As mentioned, they are intended to have a high likelihood of uniqueness over space and time and are computationally difficult to guess. It's generation is based on the current timestamp and the unique property of the workstation that generated the UUID.
Image from https://segment.com/blog/a-brief-history-of-the-uuid/
It's a very long string of bits that is supposed to be unique now and forever, i.e. no possible clash with any other UUID produced by you or anybody else in the world .
The way it works is simply using current timestamp, and an internet related unique property of the computer that generated it (like the IP address, which ought to be unique at the moment you're connected to the internet; or the MAC address, which is more low level, a hard-wired ID for your network card) is part of the bit string.
Originally every network card in the world has its own unique MAC address, but in later generations, you can change the MAC address through software, so it's not as much reliable as a unique ID anymore.
It's a Universally Unique Identifier
A UUID is a 128-bit number that is used to uniquely identify some entity.

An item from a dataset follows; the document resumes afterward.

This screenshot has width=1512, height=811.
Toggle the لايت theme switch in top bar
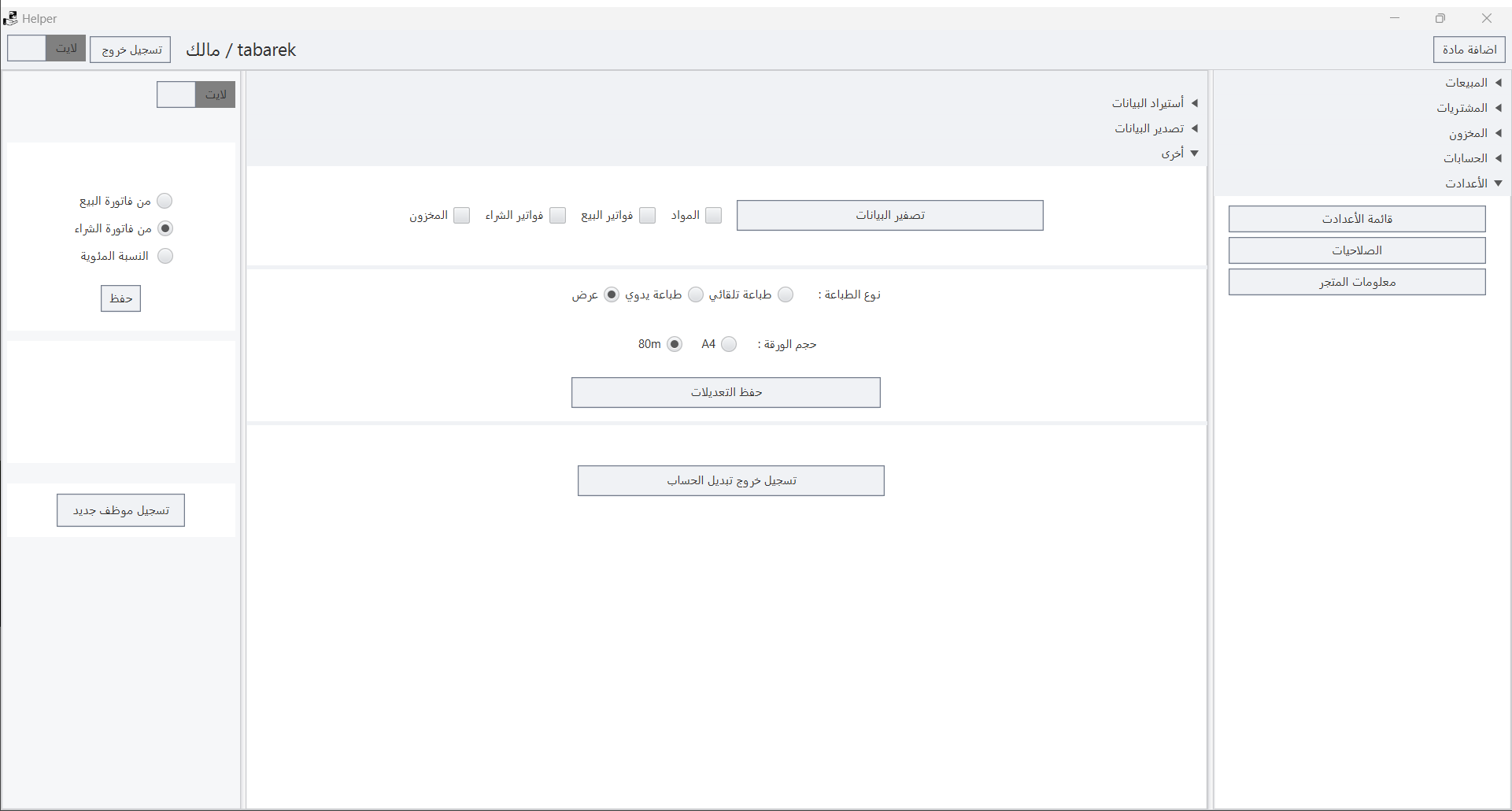click(x=46, y=48)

Depending on the specific mechanisms used, a UUID is guaranteed to be different or is, at least, extremely likely to be different from any other UUID generated. The UUID relies upon a combination of components to ensure uniqueness. A UUID contains a reference to the network address of the host that generated the UUID, a timestamp and a randomly generated component. Because the network address identifies a unique computer, and the timestamp is unique for each UUID generated from a particular host, those two components should sufficiently ensure uniqueness.
I just want to add that it is better to use usUUID (Static windows identifiers).
For example if a computer user that relies, on a third party software like a screen reader for blind or low vision users, the other software (in this case the screen reder) will play better with unique identifiers!
After all how happy will you be if someone moves your car after you know the place you parked it at!!!
A universally unique identifier (UUID) is a 128-bit number used to identify information in computer systems. The term globally unique identifier (GUID) is also used, typically in software created by Microsoft.
When generated according to the standard methods, UUIDs are for practical purposes unique. Their uniqueness does not depend on a central registration authority or coordination between the parties generating them, unlike most other numbering schemes. While the probability that a UUID will be duplicate.